WDL, an equal joint venture with Maps Tuna, has agreed terms for a single well that would see the Rig deployed for about 150 days.
The milestone contract includes an option for a second well that could extend the contract by another 150 days.
"In the current economic conditions, junior explorers are finding it difficult and expensive to access equity funding for their activities.

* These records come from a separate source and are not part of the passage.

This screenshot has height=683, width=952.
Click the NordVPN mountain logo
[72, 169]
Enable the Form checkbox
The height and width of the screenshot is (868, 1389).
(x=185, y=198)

The dividends that NGE will receive from WDL from this contract will be a welcome source of additional revenue in 2014," chief executive officer Grant Worner said.
"We are delighted that deployment of the drilling rig will provide employment opportunities for the people of PNG while supporting the growth of the oil and gas industry within the country."
Revenue from the drilling contract will support the company's exploration activities.
New Guinea Energy had formed the Western Drilling joint venture with Maps Tuna in 2011 to take advantage of the expected drilling activity in the country.
Eight wells were drilled in 2011 in the Western Province alone.
WDL's OIME SL 7 1000 HP heli-portable drilling rig, which was acquired for US$7.1 million on March 2011, is suited to the challenging terrain of Papua New Guinea and is one of the only independent rigs available.
The rig is optimised for move with a medium-lift helicopter in loads of less than four tons.
It is a basic, mechanically powered (rather than electic) rig that is well suited for conditions in the country and when fitted with a topdrive, represents the best balance between portability and capability for drilling.
The rig will is able to drill to depths in excess of 4000 metres with 4 inch drill pipe.
New Guinea Energy is continuing is search for a farm-in partner to provide a free carry for the drilling of the Kaisy-1 oil well, which targets more than 20 million barrels (MMbbl) of recoverable oil in PPL 267.
The company is targeting to drilling Kaisy-1 in the second quarter of 2014.
A success at Kaisy-1 will de-risk many other leads in PPL 267 with the start-up of production allowing the company to build a sustainable business that can fund larger growth opportunities without the need to continually raise capital and dilute shareholders' equity.
To support this oil hunt, the company continues to pursue its strategy of early commercialisation of its gas assets.
This involves identifying drillable targets to replicate its successes in farming-out PPL 268 and 269 to Talisman Energy (TSE: TLM) and Mitsubishi as well as the sale of PPL 277 to ExxonMobil (NYSE: XON) and Oil Search (ASX: OSH) for $15 million upfront and another $20 million in potential ongoing royalty.
We expect this to be value as well as revenue accretive for NGE. Besides the transition to revenue generation, the rig contract also validates New Guinea Energy's decision to acquire the rig and could lead to future contracts.
The contract will also help fund the company's exploration activities as it seeks early commercialisation of its gas assets that will in turn finance its oil development.